-- START OF Information supplied --
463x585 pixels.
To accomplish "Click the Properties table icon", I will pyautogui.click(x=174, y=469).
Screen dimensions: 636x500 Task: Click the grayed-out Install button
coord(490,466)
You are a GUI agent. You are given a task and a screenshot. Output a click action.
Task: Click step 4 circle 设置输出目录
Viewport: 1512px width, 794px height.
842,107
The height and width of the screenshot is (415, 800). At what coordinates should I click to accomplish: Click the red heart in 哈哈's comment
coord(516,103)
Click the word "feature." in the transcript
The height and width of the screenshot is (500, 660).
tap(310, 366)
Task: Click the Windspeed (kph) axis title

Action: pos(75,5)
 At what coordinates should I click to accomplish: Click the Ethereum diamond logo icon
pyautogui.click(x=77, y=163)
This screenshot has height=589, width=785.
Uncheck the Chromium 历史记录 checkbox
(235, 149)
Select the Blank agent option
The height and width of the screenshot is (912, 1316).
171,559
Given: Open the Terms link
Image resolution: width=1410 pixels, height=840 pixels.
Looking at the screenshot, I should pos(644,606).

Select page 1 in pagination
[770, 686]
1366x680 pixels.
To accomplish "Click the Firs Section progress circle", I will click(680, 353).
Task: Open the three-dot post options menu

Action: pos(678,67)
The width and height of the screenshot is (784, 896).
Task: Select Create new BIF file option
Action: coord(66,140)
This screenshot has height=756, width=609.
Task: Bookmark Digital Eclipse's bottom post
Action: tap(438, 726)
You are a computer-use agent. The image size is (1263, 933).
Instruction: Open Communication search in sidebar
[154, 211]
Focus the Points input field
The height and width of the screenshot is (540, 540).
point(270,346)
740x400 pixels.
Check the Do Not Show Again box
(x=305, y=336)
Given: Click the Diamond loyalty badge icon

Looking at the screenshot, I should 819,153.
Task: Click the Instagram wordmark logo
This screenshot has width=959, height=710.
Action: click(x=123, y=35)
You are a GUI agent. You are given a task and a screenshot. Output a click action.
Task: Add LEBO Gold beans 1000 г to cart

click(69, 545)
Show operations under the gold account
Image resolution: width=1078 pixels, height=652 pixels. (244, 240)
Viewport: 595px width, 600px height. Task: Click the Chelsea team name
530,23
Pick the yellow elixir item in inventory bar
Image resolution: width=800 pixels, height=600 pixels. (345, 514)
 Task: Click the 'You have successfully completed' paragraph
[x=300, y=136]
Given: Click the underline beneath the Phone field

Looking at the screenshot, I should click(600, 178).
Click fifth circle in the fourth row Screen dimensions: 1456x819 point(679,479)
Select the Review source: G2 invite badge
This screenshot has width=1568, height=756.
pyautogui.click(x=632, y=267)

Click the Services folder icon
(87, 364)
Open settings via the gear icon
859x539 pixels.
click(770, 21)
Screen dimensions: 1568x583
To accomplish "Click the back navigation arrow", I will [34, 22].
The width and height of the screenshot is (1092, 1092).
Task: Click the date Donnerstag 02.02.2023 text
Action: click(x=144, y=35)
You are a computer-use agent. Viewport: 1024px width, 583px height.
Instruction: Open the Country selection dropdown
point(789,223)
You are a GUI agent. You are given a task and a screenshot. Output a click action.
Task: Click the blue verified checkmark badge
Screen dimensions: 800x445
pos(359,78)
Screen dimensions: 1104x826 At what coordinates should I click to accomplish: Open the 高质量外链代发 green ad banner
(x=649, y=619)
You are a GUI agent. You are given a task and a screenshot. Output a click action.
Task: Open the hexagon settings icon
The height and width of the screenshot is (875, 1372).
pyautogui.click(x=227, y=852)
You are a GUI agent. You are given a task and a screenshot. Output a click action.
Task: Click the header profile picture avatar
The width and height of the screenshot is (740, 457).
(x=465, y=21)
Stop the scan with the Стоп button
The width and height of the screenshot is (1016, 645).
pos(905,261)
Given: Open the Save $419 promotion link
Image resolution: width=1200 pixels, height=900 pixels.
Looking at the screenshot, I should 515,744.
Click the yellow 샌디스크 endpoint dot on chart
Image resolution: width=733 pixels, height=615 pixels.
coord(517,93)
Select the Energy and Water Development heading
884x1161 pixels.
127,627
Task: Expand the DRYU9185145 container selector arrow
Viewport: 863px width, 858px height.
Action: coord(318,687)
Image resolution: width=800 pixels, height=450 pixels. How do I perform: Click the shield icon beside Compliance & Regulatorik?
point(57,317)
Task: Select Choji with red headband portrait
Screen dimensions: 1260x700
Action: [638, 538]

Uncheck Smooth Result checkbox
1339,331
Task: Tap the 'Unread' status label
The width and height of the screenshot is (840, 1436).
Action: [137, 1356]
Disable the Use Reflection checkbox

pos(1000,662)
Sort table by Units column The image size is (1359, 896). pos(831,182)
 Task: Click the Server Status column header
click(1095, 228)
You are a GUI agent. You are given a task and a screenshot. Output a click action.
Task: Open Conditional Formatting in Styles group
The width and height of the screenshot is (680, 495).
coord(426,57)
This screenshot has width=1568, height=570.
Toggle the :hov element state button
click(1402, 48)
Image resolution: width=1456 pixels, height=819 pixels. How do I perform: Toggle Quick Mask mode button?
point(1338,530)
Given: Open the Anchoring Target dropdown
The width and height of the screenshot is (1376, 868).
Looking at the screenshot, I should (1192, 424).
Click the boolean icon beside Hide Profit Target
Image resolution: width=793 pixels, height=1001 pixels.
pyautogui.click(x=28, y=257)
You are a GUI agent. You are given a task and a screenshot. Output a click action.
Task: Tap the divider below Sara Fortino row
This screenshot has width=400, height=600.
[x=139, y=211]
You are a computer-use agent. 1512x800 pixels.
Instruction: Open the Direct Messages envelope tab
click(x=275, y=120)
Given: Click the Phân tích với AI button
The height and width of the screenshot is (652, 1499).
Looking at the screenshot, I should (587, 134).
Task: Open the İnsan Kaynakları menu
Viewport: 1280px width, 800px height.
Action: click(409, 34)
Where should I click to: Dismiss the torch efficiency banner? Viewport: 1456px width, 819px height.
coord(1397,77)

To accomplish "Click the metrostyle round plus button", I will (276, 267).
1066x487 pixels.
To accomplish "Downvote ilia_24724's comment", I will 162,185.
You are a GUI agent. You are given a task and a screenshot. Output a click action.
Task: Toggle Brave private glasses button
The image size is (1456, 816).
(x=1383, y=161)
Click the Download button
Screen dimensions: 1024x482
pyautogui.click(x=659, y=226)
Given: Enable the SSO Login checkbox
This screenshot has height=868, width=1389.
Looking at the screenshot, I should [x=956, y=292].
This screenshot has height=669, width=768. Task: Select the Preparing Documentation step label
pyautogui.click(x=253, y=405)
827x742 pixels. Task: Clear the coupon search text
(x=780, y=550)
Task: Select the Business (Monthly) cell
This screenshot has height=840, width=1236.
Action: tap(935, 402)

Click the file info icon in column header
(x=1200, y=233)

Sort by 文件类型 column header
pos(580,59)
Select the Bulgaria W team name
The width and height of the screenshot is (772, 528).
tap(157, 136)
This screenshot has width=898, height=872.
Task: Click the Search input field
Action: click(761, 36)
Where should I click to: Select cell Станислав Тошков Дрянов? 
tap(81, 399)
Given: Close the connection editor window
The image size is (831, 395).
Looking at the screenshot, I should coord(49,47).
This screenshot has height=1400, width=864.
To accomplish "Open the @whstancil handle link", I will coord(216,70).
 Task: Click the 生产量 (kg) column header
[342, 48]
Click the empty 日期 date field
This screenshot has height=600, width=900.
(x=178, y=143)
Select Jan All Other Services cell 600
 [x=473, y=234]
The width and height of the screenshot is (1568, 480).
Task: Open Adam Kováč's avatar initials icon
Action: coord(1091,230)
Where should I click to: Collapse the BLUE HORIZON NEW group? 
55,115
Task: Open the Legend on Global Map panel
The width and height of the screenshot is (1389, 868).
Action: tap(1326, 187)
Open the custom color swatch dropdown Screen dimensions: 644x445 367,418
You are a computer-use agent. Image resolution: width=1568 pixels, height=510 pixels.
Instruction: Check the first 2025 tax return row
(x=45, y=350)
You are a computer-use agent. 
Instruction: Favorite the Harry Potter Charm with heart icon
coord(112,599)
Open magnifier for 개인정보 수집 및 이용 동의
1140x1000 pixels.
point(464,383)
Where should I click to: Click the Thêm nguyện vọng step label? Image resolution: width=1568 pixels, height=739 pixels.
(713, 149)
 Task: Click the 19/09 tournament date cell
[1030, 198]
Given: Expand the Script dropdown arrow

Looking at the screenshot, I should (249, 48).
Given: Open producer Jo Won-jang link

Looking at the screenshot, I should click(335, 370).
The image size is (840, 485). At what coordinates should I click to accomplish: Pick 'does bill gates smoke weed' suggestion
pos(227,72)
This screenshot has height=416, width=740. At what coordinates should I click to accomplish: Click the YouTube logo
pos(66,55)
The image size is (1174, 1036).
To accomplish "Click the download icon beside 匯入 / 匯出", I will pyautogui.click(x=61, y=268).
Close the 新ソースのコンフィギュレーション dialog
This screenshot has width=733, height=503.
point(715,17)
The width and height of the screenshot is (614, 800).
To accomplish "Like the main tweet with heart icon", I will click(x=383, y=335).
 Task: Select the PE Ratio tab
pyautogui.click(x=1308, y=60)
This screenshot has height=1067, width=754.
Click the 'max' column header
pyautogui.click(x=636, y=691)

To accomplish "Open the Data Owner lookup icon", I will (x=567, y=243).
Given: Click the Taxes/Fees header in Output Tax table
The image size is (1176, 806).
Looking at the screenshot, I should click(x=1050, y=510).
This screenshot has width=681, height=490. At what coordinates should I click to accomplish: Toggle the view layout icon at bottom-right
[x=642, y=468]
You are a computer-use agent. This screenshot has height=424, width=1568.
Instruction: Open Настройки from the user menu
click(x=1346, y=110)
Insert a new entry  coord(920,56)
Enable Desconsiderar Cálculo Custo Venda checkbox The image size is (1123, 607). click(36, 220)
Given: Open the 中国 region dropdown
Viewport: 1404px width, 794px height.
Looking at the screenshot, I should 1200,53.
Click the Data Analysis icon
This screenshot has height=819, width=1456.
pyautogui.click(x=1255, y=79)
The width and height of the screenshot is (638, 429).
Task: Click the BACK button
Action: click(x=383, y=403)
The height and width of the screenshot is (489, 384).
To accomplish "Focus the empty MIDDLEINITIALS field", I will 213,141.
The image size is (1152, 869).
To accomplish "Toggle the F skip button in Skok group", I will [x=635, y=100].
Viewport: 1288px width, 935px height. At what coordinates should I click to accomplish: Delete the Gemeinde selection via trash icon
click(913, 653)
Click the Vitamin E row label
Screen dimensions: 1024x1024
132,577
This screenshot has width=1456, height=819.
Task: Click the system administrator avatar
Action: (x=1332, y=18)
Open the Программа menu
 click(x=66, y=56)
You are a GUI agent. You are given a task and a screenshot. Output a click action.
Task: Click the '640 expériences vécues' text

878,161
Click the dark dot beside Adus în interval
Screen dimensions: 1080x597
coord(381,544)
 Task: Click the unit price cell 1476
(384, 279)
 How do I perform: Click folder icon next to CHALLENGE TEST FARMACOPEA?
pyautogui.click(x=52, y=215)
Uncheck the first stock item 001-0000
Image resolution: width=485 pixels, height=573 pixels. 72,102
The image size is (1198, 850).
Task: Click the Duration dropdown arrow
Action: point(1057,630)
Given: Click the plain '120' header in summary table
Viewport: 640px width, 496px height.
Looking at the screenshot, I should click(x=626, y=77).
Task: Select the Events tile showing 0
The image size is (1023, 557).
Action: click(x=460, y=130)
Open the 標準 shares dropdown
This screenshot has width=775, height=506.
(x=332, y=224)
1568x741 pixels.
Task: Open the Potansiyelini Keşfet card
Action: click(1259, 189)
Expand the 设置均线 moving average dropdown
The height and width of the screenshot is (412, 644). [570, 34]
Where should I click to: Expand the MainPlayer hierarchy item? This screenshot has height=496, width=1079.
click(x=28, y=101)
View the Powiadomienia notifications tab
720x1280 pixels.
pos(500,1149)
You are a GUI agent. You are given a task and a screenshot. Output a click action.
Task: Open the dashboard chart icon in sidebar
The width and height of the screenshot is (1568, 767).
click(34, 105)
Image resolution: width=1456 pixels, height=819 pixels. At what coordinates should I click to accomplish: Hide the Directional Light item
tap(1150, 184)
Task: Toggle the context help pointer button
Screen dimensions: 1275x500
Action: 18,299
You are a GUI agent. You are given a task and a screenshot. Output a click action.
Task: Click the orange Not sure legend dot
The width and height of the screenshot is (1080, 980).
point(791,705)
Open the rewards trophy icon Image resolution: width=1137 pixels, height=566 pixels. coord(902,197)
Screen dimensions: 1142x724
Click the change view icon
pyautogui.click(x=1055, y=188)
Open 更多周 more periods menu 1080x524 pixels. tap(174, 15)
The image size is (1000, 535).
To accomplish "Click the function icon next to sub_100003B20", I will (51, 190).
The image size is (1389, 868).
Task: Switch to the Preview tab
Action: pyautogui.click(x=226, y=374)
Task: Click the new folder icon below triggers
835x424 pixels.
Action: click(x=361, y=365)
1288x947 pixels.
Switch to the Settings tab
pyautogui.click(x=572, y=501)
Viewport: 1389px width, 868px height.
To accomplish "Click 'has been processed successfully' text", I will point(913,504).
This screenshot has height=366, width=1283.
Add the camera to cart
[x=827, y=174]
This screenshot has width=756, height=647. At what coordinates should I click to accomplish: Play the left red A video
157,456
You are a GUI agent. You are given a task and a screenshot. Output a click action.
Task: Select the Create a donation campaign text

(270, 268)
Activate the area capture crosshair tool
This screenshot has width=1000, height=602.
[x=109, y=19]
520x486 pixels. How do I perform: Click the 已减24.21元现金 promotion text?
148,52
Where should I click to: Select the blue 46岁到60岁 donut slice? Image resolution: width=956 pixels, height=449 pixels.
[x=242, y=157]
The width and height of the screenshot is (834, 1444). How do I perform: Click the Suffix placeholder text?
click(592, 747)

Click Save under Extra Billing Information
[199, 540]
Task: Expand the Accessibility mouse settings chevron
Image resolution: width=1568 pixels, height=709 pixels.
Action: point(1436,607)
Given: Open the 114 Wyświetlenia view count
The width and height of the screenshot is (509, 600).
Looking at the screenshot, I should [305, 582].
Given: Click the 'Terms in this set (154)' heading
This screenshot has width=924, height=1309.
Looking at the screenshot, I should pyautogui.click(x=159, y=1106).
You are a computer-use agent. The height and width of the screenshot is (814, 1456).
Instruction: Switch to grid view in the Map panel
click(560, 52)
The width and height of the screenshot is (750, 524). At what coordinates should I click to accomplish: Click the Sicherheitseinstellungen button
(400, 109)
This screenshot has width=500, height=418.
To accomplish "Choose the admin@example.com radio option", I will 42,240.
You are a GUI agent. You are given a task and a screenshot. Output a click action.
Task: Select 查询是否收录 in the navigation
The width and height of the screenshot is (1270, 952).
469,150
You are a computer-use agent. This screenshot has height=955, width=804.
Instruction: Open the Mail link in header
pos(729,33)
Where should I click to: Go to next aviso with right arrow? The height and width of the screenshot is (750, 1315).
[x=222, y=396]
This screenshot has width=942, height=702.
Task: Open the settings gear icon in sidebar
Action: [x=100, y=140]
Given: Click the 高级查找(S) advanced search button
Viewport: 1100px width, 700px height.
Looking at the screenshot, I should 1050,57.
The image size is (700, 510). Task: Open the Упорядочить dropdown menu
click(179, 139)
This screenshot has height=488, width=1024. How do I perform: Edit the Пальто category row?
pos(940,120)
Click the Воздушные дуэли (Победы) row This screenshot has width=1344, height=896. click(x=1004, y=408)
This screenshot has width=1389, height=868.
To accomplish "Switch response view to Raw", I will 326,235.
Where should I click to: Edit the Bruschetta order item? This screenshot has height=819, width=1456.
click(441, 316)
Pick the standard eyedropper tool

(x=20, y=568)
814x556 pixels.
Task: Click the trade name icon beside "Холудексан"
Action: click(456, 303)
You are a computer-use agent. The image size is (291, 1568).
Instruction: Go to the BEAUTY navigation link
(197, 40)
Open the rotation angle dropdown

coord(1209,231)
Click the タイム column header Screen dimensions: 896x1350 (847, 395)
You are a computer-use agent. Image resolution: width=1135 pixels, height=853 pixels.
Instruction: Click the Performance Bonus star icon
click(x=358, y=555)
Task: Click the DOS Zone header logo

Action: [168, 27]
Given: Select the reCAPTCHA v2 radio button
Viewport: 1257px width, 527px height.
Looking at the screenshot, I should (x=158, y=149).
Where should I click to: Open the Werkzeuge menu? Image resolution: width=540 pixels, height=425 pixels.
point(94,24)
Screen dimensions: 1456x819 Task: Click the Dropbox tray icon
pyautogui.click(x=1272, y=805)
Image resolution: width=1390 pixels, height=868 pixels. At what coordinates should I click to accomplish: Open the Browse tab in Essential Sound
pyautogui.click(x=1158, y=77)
-- END OF Information supplied --
__What you should do__: Reproduce the material from its first line through the line holding "coord(490,466)", inclusive, substituting "Attributes" for "Properties" and keeping everything else unchanged.

__Correct answer__:
463x585 pixels.
To accomplish "Click the Attributes table icon", I will pyautogui.click(x=174, y=469).
Screen dimensions: 636x500 Task: Click the grayed-out Install button
coord(490,466)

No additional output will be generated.